Poles wants his scouts to convey to this year’s pool of free agents that real opportunities exist and that just because they weren’t drafted doesn’t mean they can’t make this year’s team or practice squad.
“Competition. Come and compete. Opportunity. It’s a fresh set of eyes, both front office and coaching staff willing to develop everyone. There’s no bias, there’s no nothing.
“We’re just going to make sure that the best players are on the field, and that should mean a lot. But it is a crazy process. They’re up there scrambling right now and doing a really good job. This is probably the best process, the way we started this tonight after the draft, that I’ve been a part of. Very organized. Again, using technology to stay connected and linked up while being in different rooms so you don’t have the noise and people scrambling and screaming.
“It is a crazy time. But I will guarantee you there will be some guys from this undrafted free agent process that are going to develop and be good players.”
Wide receiver is still a position of need, and Chicago grabbed a few with real potential to help second-year quarterback Justin Fields after the draft ended. Chicago also signed five undrafted defensive backs.
UDFAs that have reportedly agreed to terms with the Bears:
- WR Savon Scarver (Utah State) – Draft position rank: 46. A balanced, savvy route runner with top field awareness, setting up and selling routes beautifully. Has the strong hands any NFL wide receiver coach and quarterback would covet. Tracks the deep ball over either shoulder and brings in passes fluidly without breaking stride downfield.
- WR Kevin Shaa (Liberty)
- TE Jake Tonges (California)
- LB Jack Sanborn (Wisconsin) – Draft position rank: 21. A low-floor kind of player who has consistently played at an excellent level for the Badgers. He’s a traditional middle linebacker with outstanding instincts and a high football IQ as well as being a natural leader on the field.
- S Amari Carter (Miami)
- OT Jean Delance (Florida) – Draft position rank: 76. Anchors against larger defenders in the middle; resets hands well to maintain distance. Athletic enough to help on nose tackle then pick up a twist or late blitzer. Mirrors quick interior rushers. Looks to help the center when uncovered.

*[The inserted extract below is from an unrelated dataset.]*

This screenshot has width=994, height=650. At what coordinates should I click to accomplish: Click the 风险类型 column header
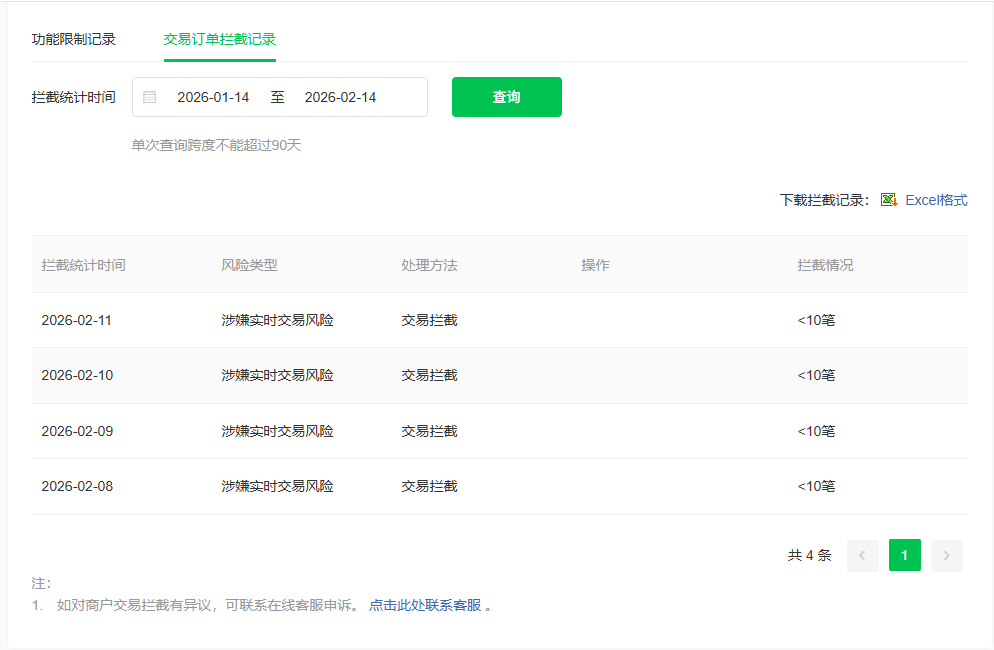coord(248,264)
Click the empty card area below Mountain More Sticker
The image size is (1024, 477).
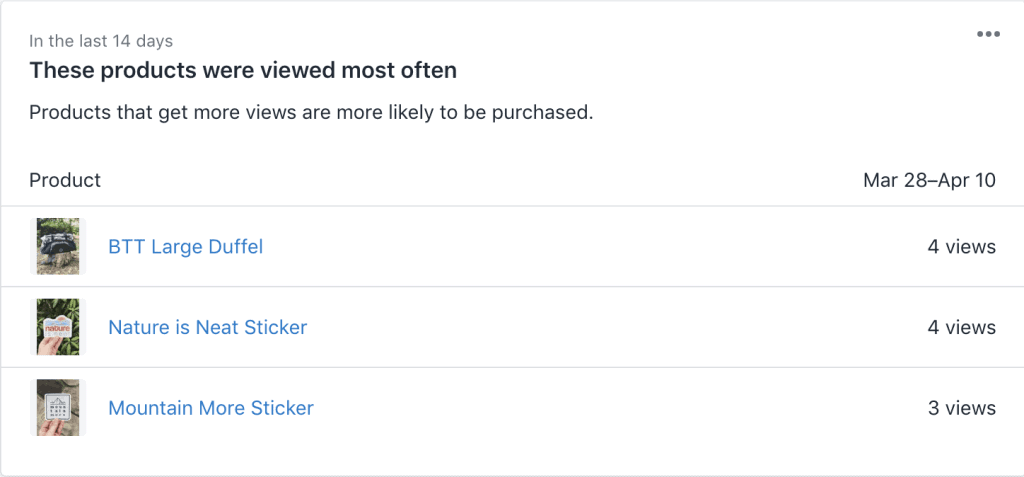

- OLB Christian Albright (Ball State) – Draft position rank: 64. A big, aggressive hitter who can lay the wood. Has good awareness to quickly locate the ball, keeping his eyes up and on point.
- WR Cyrus Holder (Duquense)
- CB Derick Bush (Coastal Carolina)
- WR Luke Little (University of Mary)
- DL Micah Dew-Treadway (Minnesota)
- OT Tristen Taylor (Eastern Washington) – Draft position rank: 125. Strong upper body, arms, and hands. Coordinated feet with the flexibility for offensive tackle. Hard worker. Has the length to recover when beaten but does lose balance when he doesn’t bend at his knees. Has a good anchor and hustles to stay alive.
- LB C.J. Avery (Louisville)
- S Jonathan Alexander (Charlotte)
- LB Jaylen Alexander (Purdue)
- WR Henry Litwin (Slippery Rock)
- RB Master Teague III (Ohio State) – Draft position rank: 36. Well-built with a thick frame and powerful lower body which keeps his legs pumping through contact. Patient behind the line of scrimmage, allowing blocks to create openings, and looks for cutback lanes with accurate vision. Hits the hole hard and runs with power to get the tough yards with a physical attitude.
- WR Landon Lenoir (Southern Illinois) – Draft position rank: 72 – He is quicker than fast and lacks elite wheels to simply blow by defenders, but he has good football speed. Often used on deep routes, getting separation down the sideline or over the middle on crossing routes by extending his arms rather than pure speed.
- CB Jaylon Jones (Mississippi)
- CB Allie Green (Missouri)
- TE Chase Allen (Iowa State) – Draft position rank: 40. A highly competitive player who quickly gets to the perimeter, blocking well in space and at the second level. Height helps him snare high throws but he also adjusts to low ones. Plays hard and with awareness, and knows where the marker is. Runs with toughness and sheds tacklers in secondary.